A look of acute puzzlement passed across the other one’s face. He tried again, sending lines of blue-hot magic lancing straight from infinity towards Abrim’s heart. Abrim waved them away.
‘Your choice is simple,’ he said. ‘You can join me, or you can die.’
It was at this point that Rincewind became aware of a regular scraping sound close to his ear. It had an unpleasant metallic ring.
He half-turned, and felt the familiar and very uncomfortable prickly feeling of Time slowing down around him.
Death paused in the act of running a whetstone along the edge of his scythe and gave him a nod of acknowledgement, as between one professional and another.
He put a bony digit to his lips, or rather, to the place where his lips would have been if he’d had lips.
All wizards can see Death, but they don’t necessarily want to.
There was a popping in Rincewind’s ears and the spectre vanished.

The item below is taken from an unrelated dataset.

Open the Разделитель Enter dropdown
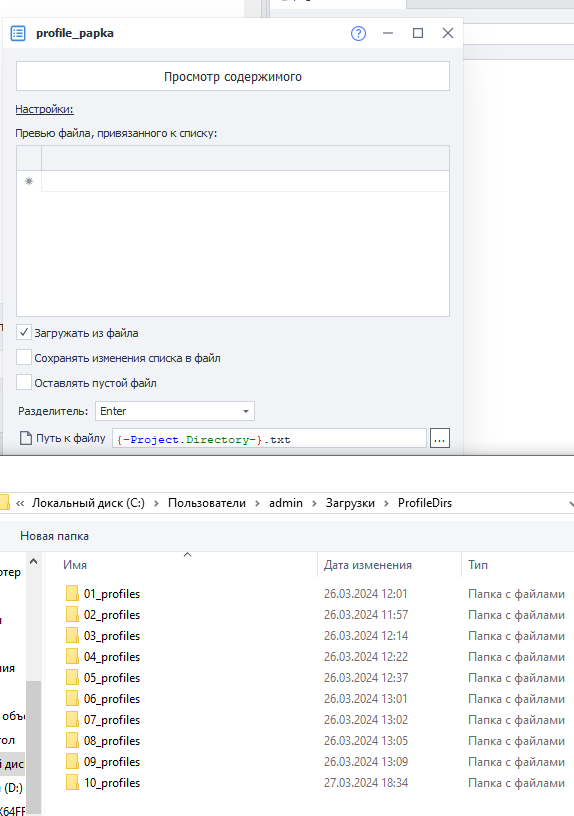Viewport: 574px width, 816px height. click(x=175, y=411)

Abrim and the rival wizard were surrounded by a corona of randomised magic, and it was evidently having no effect on Abrim. Rincewind drifted back into the land of the living just in time to see the man reach out and grab the wizard by his tasteless collar.

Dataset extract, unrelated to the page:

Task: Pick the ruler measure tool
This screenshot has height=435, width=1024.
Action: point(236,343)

‘You cannot defeat me,’ he said in the hat’s voice. ‘I have had two thousand years of harnessing power to my own ends. l can draw my power from your power. Yeld to me or you won’t even have time to regret it.’
The wizard struggled and, unfortunately, let pride win over caution.
‘Never!’ he said.
‘Die,’ suggested Abrim.
Rincewind had seen many strange things in his life, most of them with extreme reluctance, but he had never seen anyone actually killed by magic.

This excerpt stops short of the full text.